Aos 64 anos, peregrino brasileiro se prepara para fazer pela 13ª vez o Caminho de Santiago de Compostela | Blog Longevidade: modo de usar

Em 2018, conheci Elizabeth, 78 anos, da Nova Zelândia. Andava devagar e ainda carregava duas mochilas. Havia ficado viúva e pôs os pés na estrada. No fim de tarde, deu de cara com o albergue lotado e teria de caminhar mais cinco quilômetros para tentar a sorte em outro, porque não há sistema de reservas. Cedi minha acomodação para ela e, num papelão estirado no chão da cozinha, ao lado do fogão a lenha, dormi feito um anjo.

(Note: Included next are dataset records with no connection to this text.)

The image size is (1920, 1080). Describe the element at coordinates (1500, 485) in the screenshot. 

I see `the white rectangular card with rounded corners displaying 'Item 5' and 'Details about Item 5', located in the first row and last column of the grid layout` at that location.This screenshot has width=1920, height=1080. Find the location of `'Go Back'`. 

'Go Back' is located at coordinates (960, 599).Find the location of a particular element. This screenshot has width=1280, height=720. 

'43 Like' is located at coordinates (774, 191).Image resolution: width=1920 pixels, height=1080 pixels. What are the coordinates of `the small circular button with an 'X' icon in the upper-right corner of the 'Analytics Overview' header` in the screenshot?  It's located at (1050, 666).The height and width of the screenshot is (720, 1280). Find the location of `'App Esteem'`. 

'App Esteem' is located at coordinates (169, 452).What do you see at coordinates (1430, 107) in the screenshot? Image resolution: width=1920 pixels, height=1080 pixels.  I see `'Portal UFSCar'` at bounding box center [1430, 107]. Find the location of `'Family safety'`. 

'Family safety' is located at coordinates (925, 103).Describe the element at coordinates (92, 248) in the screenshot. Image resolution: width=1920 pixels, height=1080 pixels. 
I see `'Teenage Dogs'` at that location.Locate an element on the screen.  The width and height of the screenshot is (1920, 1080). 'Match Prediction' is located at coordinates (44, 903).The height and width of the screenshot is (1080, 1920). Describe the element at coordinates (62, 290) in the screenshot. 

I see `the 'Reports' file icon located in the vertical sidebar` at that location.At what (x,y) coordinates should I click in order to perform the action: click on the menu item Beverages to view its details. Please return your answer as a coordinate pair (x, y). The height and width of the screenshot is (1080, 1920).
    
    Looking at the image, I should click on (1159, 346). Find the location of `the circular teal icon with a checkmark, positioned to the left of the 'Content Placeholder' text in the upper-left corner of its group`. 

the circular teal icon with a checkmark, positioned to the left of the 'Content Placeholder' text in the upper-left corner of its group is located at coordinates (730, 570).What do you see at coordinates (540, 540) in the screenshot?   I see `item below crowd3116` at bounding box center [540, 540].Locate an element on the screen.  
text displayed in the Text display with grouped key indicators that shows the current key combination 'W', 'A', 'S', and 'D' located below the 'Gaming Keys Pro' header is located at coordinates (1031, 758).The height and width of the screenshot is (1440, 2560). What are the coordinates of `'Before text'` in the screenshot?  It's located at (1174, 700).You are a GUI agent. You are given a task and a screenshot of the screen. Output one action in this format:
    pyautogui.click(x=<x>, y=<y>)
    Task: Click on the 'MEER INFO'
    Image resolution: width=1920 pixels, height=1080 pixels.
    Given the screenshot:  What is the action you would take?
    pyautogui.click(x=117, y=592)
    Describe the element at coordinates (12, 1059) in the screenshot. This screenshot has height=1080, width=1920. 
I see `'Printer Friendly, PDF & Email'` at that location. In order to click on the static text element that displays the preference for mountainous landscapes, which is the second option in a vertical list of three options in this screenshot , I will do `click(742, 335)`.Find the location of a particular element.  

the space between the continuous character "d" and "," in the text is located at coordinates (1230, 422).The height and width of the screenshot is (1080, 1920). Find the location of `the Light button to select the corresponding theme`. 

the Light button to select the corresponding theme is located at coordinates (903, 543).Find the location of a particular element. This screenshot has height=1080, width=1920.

Os “pueblos” sempre encontram uma solução quando há gente demais, como abrir igrejas e colégios se for necessário. Em 2017, dormi, com um certo frio na barriga, no banco de uma catedral. Sono dos deuses. Entre os “amigos de infância” havia especialmente italianos, sempre bons na cozinha do albergue e generosos no partilhar o vinho: o macarrão é o alimento-mor do peregrino. Lembro-me de um grupo de três sicilianos que carregou no colo, nos ombros, do jeito que arrumaram, o quarto integrante, que torcera o pé, por dezenas de quilômetros. São muitas histórias de vida: o monge irlandês John fazia o Caminho Francês com vestes franciscanas e um violão nas costas, tentando renovar a fé em Deus depois de perder os pais. A cada quilômetro, ajoelhava-se e rezava. Albert, de 67 anos, saíra Bruxelas a pé horas depois de sepultar a esposa, que morrera de câncer. “Saí do cemitério, peguei a mochila e vim. Para que ficar em casa sem a pessoa com quem convivi meio século?”, disse-me, pouco depois de completar cinco meses de sua estrada de três mil quilômetros. Mathie, 21 anos na época, contou-me na ponte romana na entrada de Pamplona que fazia o Caminho com os pais e uma irmã, todos buscando forças para suportar a morte de seu irmão, ocorrida num acidente de carro em Quebec, no Canadá. O médico Paulo, no Caminho Português Central, em Ponte de Lima, a cidade do vinho verde, me revelou que recebera o diagnóstico de câncer e decidiu andar 400 quilômetros sozinho para pensar como seguiria na vida.